**WHAT IS NEEDED:** Go through the records and count the lines where the string "computer" occurs. Reply with the number only.

%%

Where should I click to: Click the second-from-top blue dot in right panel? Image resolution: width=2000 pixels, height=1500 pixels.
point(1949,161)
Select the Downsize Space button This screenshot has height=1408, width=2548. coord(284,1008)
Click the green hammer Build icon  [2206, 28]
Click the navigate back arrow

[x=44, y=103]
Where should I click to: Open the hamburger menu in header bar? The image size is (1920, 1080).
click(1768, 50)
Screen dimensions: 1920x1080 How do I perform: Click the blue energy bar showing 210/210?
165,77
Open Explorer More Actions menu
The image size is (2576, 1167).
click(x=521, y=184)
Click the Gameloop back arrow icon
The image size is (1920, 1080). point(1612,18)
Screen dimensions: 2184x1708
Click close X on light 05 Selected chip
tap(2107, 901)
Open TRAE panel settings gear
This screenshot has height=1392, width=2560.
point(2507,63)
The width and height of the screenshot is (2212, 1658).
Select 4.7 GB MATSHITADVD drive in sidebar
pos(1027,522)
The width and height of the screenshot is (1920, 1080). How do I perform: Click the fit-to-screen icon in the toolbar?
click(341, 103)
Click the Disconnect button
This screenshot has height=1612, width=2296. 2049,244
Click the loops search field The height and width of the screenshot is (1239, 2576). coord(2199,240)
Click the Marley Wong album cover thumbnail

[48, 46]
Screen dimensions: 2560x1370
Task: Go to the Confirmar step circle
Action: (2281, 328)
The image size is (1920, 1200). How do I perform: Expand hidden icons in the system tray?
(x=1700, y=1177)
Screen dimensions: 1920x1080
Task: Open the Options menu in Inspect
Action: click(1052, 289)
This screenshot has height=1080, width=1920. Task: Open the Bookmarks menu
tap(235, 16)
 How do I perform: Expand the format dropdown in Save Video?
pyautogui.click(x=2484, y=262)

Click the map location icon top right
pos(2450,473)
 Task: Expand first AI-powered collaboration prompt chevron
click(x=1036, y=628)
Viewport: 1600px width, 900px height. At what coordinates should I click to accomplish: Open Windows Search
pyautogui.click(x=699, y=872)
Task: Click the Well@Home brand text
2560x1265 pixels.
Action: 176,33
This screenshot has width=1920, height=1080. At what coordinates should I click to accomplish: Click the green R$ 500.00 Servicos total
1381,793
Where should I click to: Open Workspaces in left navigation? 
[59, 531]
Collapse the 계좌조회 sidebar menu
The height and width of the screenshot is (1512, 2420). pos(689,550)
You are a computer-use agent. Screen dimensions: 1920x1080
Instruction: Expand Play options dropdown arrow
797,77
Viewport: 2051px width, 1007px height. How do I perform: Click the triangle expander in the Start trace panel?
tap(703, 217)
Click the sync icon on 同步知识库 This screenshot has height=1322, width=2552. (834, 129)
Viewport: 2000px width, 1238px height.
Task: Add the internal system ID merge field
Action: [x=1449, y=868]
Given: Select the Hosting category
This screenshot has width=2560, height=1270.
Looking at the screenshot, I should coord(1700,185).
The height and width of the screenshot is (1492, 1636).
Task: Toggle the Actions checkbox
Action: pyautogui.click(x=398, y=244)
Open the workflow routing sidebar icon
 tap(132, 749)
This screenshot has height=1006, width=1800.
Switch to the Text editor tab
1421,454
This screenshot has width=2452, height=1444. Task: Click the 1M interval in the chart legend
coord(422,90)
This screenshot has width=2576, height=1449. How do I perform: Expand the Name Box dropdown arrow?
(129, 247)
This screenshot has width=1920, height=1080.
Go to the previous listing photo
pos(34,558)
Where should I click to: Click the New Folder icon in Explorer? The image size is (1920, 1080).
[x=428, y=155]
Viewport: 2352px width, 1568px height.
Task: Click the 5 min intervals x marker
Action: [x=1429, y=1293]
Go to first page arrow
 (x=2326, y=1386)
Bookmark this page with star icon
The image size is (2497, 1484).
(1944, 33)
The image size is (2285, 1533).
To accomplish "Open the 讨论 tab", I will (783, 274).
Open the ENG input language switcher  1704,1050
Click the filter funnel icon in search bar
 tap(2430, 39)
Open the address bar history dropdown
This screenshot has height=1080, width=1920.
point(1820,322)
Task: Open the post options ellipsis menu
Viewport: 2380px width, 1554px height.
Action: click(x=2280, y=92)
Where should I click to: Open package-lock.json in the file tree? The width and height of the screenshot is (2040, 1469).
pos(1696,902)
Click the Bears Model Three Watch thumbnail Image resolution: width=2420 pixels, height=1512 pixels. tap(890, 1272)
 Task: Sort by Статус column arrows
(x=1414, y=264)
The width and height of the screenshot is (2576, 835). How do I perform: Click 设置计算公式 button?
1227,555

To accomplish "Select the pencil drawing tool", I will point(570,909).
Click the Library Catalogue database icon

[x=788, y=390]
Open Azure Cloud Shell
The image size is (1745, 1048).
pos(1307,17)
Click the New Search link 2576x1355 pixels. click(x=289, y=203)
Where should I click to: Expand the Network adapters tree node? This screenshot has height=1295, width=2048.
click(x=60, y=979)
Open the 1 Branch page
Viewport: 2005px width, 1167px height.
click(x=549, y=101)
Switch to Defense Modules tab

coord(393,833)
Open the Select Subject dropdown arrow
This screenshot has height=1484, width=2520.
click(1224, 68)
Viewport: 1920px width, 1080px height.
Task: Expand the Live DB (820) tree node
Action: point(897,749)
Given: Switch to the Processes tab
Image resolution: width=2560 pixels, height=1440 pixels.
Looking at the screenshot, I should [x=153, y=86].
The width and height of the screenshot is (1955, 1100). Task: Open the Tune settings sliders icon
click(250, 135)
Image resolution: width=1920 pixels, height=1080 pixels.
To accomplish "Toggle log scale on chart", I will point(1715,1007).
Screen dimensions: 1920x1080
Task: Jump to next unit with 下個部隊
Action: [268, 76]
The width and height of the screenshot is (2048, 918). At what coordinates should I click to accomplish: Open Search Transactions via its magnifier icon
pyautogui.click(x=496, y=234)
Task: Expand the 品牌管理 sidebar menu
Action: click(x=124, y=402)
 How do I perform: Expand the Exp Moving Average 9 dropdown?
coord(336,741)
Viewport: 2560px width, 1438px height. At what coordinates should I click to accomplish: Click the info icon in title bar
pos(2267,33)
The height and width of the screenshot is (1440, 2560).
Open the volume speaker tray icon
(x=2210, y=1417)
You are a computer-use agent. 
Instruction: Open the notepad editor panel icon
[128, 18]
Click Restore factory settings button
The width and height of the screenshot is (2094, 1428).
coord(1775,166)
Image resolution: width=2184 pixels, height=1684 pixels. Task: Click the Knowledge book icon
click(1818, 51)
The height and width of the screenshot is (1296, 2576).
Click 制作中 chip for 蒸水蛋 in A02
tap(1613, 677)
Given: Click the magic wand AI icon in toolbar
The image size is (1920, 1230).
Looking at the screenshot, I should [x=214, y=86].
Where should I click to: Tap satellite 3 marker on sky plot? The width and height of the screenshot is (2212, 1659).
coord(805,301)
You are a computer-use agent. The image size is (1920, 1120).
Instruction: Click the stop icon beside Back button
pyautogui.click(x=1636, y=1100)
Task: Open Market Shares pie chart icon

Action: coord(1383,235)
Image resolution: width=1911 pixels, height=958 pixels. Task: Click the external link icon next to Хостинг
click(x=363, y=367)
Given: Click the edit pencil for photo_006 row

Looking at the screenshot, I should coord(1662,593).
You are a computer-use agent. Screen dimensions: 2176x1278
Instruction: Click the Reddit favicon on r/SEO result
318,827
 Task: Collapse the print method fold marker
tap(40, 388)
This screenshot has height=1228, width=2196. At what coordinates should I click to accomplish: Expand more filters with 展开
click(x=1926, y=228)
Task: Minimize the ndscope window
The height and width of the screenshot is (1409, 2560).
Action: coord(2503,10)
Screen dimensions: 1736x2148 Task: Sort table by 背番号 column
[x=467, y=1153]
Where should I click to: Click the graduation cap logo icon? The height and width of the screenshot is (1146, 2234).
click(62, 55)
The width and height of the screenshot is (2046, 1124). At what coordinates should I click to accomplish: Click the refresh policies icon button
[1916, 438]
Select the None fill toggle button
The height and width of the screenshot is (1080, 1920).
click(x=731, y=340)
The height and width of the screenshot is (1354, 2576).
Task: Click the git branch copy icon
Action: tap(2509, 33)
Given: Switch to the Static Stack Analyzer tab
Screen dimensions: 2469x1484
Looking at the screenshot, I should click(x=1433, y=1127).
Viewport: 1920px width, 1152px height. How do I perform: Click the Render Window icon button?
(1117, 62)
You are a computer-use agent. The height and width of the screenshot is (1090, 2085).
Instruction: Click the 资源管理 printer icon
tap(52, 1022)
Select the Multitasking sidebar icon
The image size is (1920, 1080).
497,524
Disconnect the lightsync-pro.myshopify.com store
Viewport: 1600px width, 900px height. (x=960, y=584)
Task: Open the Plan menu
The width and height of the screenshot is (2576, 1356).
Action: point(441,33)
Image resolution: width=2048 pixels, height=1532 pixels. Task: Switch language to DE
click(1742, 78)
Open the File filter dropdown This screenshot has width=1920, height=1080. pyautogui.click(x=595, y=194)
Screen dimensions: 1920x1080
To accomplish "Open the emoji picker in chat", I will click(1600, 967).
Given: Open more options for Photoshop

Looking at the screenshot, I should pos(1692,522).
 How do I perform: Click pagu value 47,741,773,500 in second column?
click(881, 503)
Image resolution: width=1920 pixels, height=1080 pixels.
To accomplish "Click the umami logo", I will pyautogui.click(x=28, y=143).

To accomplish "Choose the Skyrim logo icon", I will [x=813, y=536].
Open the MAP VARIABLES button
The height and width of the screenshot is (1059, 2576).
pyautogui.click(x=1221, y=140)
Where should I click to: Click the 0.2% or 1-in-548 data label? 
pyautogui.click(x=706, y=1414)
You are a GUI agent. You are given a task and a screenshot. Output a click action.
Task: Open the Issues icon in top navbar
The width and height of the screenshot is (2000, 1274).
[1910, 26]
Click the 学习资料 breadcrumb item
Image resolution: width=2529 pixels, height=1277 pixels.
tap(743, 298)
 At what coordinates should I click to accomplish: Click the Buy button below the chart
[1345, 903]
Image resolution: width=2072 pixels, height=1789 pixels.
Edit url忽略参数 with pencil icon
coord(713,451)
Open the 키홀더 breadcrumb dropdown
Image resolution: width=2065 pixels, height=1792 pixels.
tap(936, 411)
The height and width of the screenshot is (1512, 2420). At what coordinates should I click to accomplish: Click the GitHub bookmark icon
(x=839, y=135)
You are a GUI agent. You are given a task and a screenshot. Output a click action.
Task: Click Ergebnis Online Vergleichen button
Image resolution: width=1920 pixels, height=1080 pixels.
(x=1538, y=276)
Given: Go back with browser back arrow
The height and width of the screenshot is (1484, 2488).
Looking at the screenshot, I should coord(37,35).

%%

**TASK SOLUTION:** 5